The records below need to be printed in full. Keep each one exact.

◆ **Stored data**
◆ ◆ ◆

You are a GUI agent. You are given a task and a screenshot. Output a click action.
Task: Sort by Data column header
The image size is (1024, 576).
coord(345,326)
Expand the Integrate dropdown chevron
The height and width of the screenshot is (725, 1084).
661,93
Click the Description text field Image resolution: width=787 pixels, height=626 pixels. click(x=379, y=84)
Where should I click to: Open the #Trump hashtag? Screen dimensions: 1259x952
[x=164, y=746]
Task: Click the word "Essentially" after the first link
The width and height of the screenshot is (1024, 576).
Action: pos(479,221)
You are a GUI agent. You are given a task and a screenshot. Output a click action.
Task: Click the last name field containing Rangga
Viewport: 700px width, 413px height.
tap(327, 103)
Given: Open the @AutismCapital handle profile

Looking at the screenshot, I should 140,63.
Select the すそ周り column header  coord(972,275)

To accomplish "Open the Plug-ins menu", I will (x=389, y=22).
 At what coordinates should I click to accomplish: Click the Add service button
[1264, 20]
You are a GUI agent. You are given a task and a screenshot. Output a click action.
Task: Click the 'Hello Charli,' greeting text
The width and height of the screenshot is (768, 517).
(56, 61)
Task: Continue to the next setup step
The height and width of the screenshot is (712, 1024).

◆ ◆ ◆

◆ **Answer section**
You are a GUI agent. You are given a task and a screenshot. Output a click action.
Task: Sort by Data column header
The image size is (1024, 576).
coord(345,326)
Expand the Integrate dropdown chevron
The height and width of the screenshot is (725, 1084).
661,93
Click the Description text field Image resolution: width=787 pixels, height=626 pixels. click(x=379, y=84)
Where should I click to: Open the #Trump hashtag? Screen dimensions: 1259x952
[x=164, y=746]
Task: Click the word "Essentially" after the first link
The width and height of the screenshot is (1024, 576).
Action: pos(479,221)
You are a GUI agent. You are given a task and a screenshot. Output a click action.
Task: Click the last name field containing Rangga
Viewport: 700px width, 413px height.
tap(327, 103)
Given: Open the @AutismCapital handle profile

Looking at the screenshot, I should 140,63.
Select the すそ周り column header  coord(972,275)

To accomplish "Open the Plug-ins menu", I will (x=389, y=22).
 At what coordinates should I click to accomplish: Click the Add service button
[1264, 20]
You are a GUI agent. You are given a task and a screenshot. Output a click action.
Task: Click the 'Hello Charli,' greeting text
The width and height of the screenshot is (768, 517).
(56, 61)
Task: Continue to the next setup step
The height and width of the screenshot is (712, 1024).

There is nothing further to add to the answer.